The release of the Zhixing-3A satellite was not announced by the Tianzhou spacecraft operators, but was revealed by the satellite developers and its service providers and later tracked in orbit by the U.S. Space Force’s 18th Space Defense Squadron, which focuses on space domain awareness.

Tianzhou-4 launched May 9 on a Long March 7 rocket from China’s coastal Wenchang spaceport and docked with the orbiting Tianhe core module seven hours later. The mission delivered around 6 tons of supplies to support the scheduled Shenzhou-14 crewed mission which followed in early June.

After completing its primary mission the freighter undocked from the completed, three-module Tiangong at 1:55 a.m Eastern Nov. 9, making way for the subsequent Tianzhou-5 cargo mission to dock at the station. Tianzhou-4 was then deorbited over the South Pacific at 6:21 p.m. Eastern, Nov. 15, according to China’s human spaceflight agency, CMSA.

Zhixing-3A, which CMSA had stated in April was to fly aboard Tianzhou-5, was deployed into orbit from Tianzhou-4 at 5:02 a.m.
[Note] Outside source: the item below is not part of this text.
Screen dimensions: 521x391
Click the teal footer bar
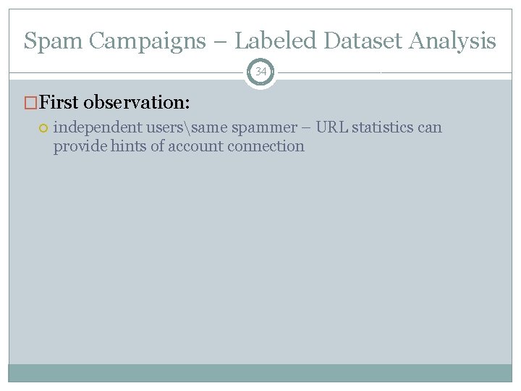261,374
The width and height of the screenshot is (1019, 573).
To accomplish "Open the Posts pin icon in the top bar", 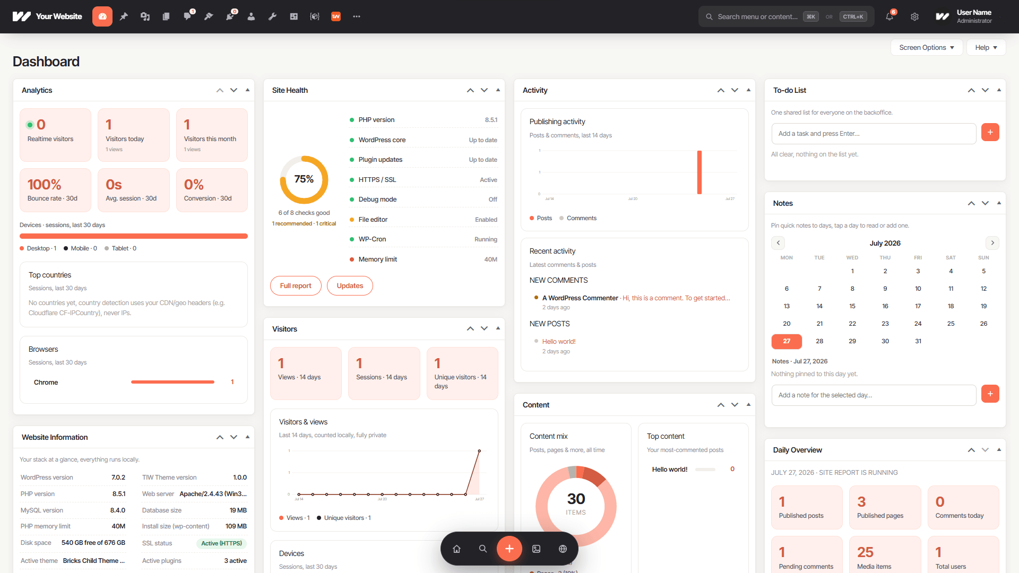I will [124, 16].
Eastern Nov. 13, after 188 days in storage and a day ahead of Tianzhou-4’s deorbiting. 

The satellite was released from a cubesat deployer developed by the China Academy of Space Technology (CAST), the main spacecraft maker under the China Aerospace Science and Technology Corporation (CASC) and manufacturer of Tianzhou spacecraft.

The deployment was initially revealed by a commercial space firm Emposat (Hangtian Yuxing), which provides commercial satellite telemetry, tracking, and control services, with a network including facilities in China, Argentina, France, Kenya, South Africa, Samoa and more.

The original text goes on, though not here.